[Start Available records]

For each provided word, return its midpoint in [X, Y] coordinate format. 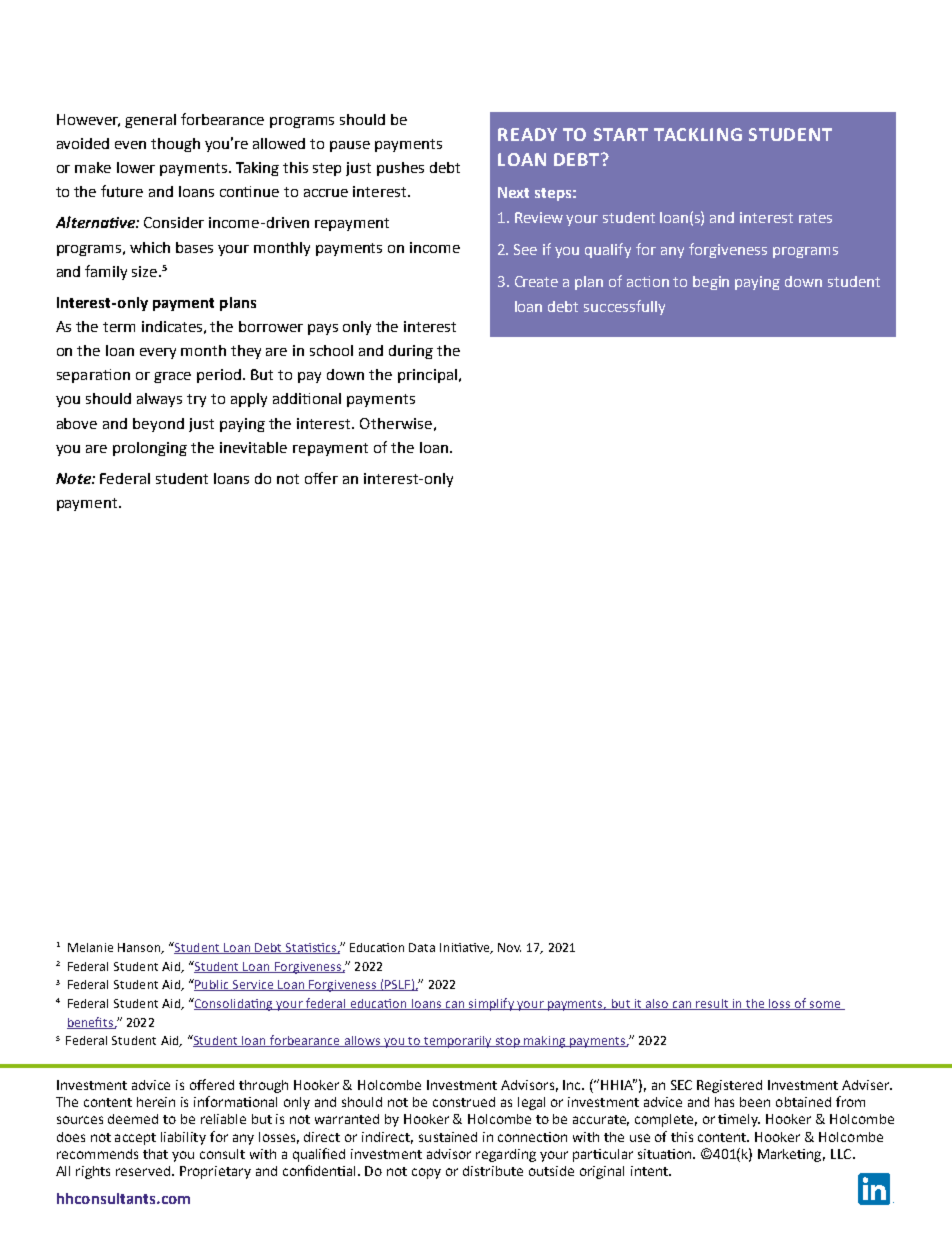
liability [183, 1138]
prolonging [150, 449]
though [175, 145]
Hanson [140, 948]
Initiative [466, 948]
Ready [527, 134]
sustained [448, 1137]
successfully [624, 307]
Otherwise [396, 423]
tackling [698, 134]
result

[End Available records]

### What is asked
Reproduce every row above word for word, and leave out the picture.

### Final answer
For each provided word, return its midpoint in [X, Y] coordinate format. 
liability [183, 1138]
prolonging [150, 449]
though [175, 145]
Hanson [140, 948]
Initiative [466, 948]
Ready [527, 134]
sustained [448, 1137]
successfully [624, 307]
Otherwise [396, 423]
tackling [698, 134]
result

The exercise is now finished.